GIVEN DATA>
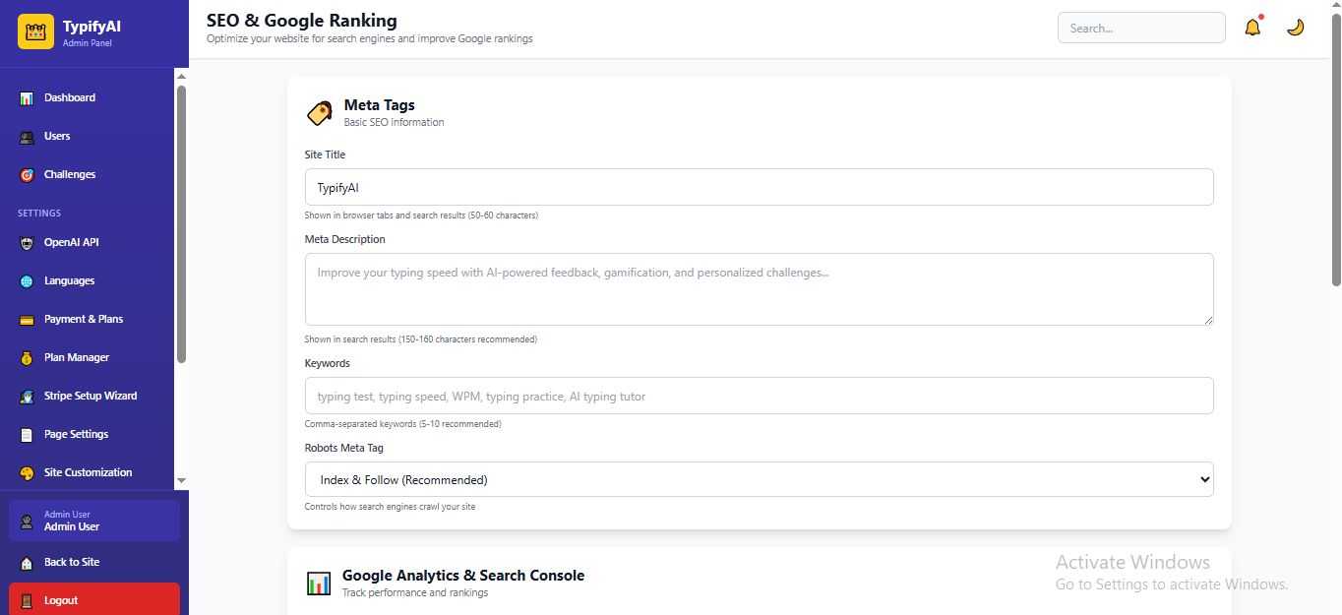Click the notification bell icon
The width and height of the screenshot is (1342, 615).
(x=1252, y=28)

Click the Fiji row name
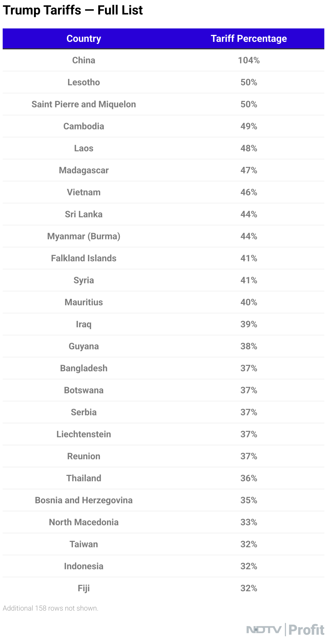point(84,588)
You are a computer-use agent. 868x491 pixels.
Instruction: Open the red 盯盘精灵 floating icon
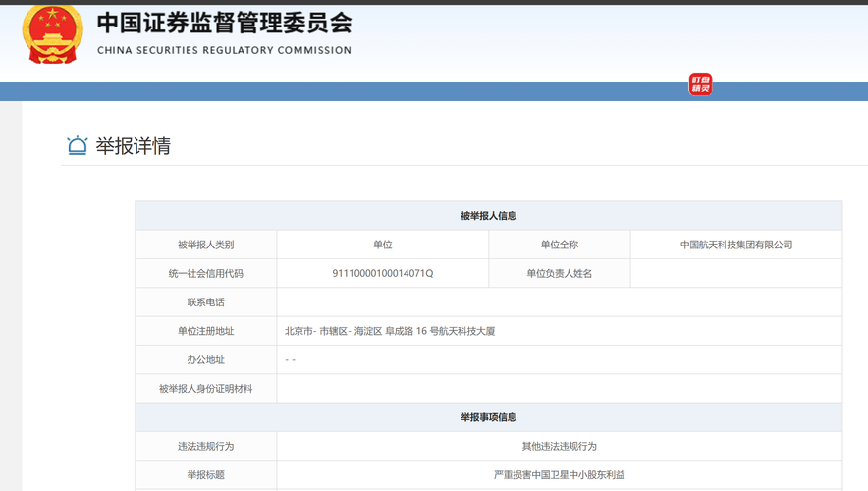[x=700, y=84]
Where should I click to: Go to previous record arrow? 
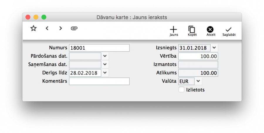click(47, 28)
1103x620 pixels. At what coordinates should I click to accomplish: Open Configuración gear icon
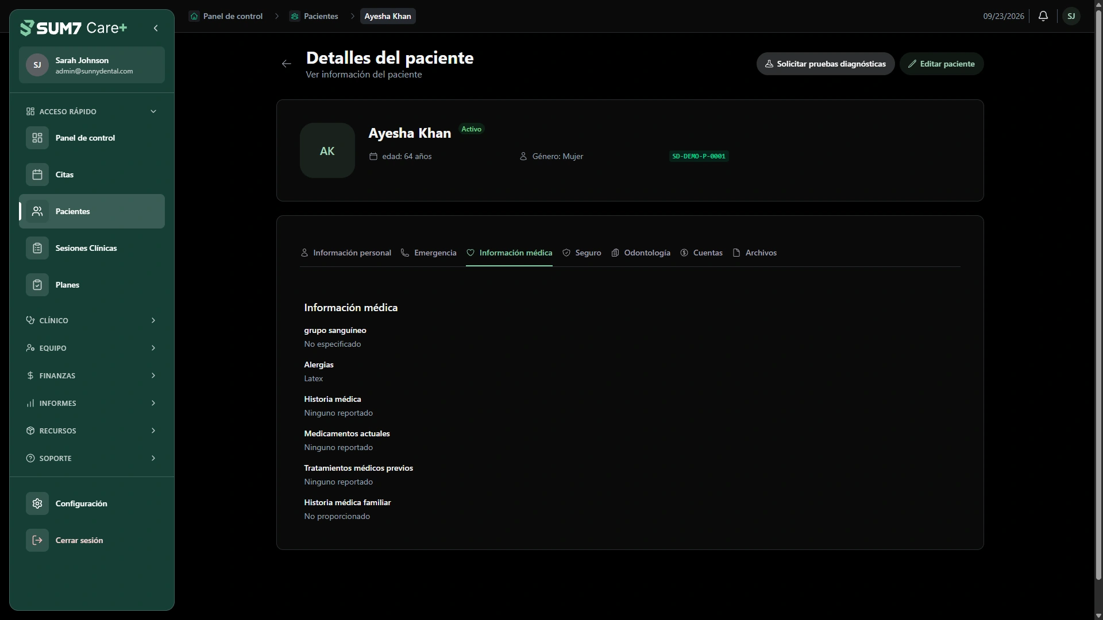pos(37,503)
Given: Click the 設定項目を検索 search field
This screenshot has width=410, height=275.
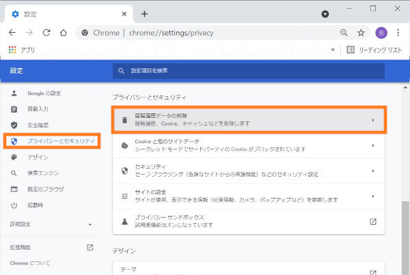Looking at the screenshot, I should click(x=248, y=70).
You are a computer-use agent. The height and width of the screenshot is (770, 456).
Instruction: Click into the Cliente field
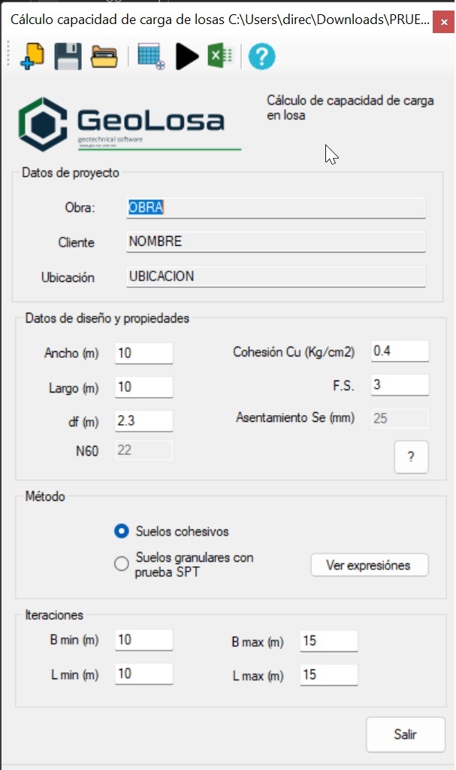pyautogui.click(x=276, y=242)
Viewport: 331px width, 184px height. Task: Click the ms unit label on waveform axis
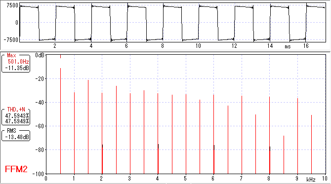click(x=288, y=46)

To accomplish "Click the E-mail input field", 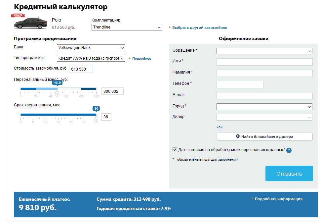I will click(x=264, y=96).
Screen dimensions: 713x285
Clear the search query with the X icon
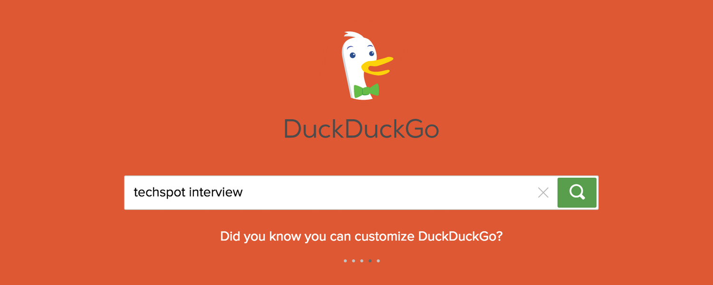click(543, 192)
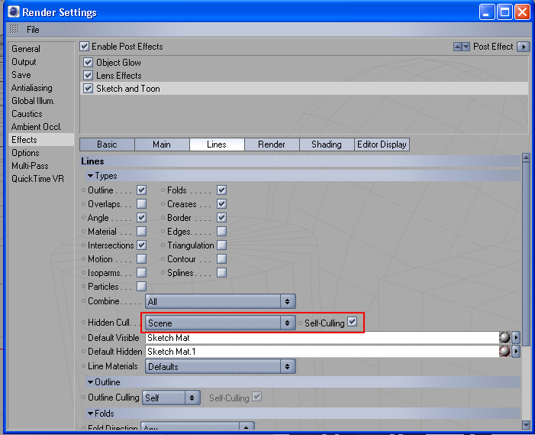Click the Default Visible Sketch Mat field
This screenshot has height=435, width=535.
coord(322,338)
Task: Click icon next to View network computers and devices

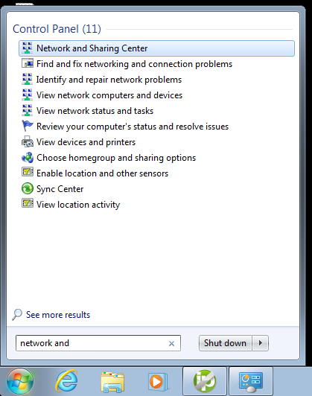Action: point(28,95)
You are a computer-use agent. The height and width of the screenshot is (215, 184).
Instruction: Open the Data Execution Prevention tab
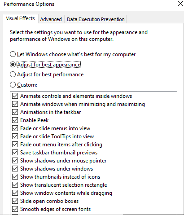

THE TASK> Give again the stretch of the entries above that begins at the line with "Where should I" and ends at the line with "Given: Click the 設定項目を検索 search field", word for word, with no pictures.

SOLUTION TO THIS EXERCISE>
Where should I click to: Go to previous record arrow? 
click(47, 28)
1103x620 pixels. At what coordinates should I click to accomplish: Open Configuración gear icon
pos(37,503)
Given: Click the 設定項目を検索 search field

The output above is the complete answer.